Einordnung des Falls

§ 316 StGB: Verminderte Schuldfähigkeit nach Rückrechnung

Die Jurafuchs-Methode schichtet ab: Das sind die 3 wichtigsten Rechtsfragen, die es zu diesem Fall zu verstehen gilt

1. T hat den objektiven und subjektiven Tatbestand der Trunkenheit im Verkehr (§ 316 Abs. 1 StGB) rechtswidrig verwirklicht.

Ja!

T hat seinen Pkw unter Beherrschung der dafür erforderlichen technischen Funktionen bewegt, mithin ein Fahrzeug geführt. Dies geschah im öffentlichen Verkehrsraum und damit im Straßenverkehr. Ferner war T mit einer BAK von über 1,1‰ im Fahrtzeitpunkt nach gesicherten verkehrsmedizinischen Erkenntnissen unwiderlegbar nicht in der Lage, den Pkw sicher zu führen, zumal bei der Blutentnahme bereits eine BAK von 1,1‰ festgestellt wurde. Einer Rückrechnung bedarf es daher nicht. T war absolut fahruntüchtig. Die subjektive Tatseite ist ebenfalls erfüllt, weil T billigend in Kauf nahm, fahruntüchtig zu sein. Außerdem handelte T rechtswidrig.

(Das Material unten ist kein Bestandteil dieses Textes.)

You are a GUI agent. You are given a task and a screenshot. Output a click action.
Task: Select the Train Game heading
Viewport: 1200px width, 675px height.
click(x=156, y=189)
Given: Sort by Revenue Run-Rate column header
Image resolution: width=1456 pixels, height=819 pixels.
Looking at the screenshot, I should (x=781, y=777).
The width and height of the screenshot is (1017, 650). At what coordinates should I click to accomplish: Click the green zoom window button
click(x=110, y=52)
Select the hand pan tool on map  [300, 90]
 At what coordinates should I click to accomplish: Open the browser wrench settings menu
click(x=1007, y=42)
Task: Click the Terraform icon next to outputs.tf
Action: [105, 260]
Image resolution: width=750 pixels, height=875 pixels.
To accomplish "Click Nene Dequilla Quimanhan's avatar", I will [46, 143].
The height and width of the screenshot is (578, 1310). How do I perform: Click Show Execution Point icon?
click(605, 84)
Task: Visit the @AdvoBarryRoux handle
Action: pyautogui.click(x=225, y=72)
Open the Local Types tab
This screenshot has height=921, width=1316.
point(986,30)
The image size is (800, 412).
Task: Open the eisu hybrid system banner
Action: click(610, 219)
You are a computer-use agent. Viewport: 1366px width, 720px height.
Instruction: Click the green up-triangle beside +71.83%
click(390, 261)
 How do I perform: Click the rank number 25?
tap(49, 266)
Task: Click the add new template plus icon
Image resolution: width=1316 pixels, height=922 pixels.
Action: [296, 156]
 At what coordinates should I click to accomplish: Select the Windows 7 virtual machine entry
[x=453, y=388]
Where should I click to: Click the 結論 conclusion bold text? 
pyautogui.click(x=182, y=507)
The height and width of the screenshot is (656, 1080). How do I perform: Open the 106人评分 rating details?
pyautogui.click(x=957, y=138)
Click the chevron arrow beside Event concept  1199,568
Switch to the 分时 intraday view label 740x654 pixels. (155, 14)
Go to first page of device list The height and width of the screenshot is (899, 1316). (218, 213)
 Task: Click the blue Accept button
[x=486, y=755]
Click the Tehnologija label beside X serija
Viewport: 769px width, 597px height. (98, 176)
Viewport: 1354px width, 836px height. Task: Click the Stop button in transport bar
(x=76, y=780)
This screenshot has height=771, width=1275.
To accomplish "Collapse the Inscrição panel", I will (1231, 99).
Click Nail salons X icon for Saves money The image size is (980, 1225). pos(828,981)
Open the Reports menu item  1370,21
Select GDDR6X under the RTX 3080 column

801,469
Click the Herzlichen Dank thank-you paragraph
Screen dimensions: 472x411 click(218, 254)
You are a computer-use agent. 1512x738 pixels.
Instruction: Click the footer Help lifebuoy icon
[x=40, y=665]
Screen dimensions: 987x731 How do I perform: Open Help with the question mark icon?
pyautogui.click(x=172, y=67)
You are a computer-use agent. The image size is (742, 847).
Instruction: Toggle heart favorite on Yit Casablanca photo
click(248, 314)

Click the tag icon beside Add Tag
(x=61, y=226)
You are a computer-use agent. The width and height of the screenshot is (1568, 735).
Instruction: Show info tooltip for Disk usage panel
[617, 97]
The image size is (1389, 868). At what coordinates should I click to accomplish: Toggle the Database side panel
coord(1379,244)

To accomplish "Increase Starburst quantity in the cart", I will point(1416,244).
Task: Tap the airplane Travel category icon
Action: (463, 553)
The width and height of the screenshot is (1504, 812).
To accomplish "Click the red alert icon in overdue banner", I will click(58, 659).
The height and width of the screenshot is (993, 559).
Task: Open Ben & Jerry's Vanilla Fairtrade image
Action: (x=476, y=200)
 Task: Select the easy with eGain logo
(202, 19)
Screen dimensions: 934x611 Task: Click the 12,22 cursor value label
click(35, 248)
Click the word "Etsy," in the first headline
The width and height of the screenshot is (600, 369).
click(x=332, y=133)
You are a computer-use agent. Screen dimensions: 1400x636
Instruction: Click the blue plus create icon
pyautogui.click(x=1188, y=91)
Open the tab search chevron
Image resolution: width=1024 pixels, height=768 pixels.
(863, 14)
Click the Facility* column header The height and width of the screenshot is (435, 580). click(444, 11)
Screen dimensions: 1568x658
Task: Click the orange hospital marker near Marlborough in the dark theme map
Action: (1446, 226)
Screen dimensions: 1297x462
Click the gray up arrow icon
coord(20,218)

2. T war im Zeitpunkt der Trunkenheitsfahrt schuldunfähig (§ 20 StGB).

Nein, das ist nicht der Fall!

Bei einer BAK von mindestens 3,0‰ zur Tatzeit ist regelmäßig Schuldunfähigkeit in Gestalt einer krankhaften seelischen Störung oder einer tiefgreifenden Bewusstseinsstörung (§ 20 StGB) gegeben. Hierbei sind stets die Umstände des Einzelfalls zu berücksichtigen und in eine Gesamtwürdigung einzustellen. T wies zum Zeitpunkt der Blutentnahme (24 Uhr) eine BAK von 1,1‰ auf, sodass die BAK auf die Tatzeit (20:30 Uhr) rückzurechnen ist. Als Ausfluss des „in dubio pro reo - Grundsatzes“ wird zu Gunsten des Täters keine abbaulose Resorptionsphase angenommen, ein stündlicher Abbau von 0,2‰ angesetzt und ein Sicherheitszuschlag von 0,2‰ addiert. Mangels anderweitiger Anzeichen ergibt sich aus folgender Berechnung, dass T nicht schuldunfähig war: 0,2‰ (Abbau-Wert) x 3,5 (Stunden) + 0,2‰ (Sicherheitszuschlag) + 1,1‰ (gemessene BAK) = 2,0‰ (Tatzeit-BAK)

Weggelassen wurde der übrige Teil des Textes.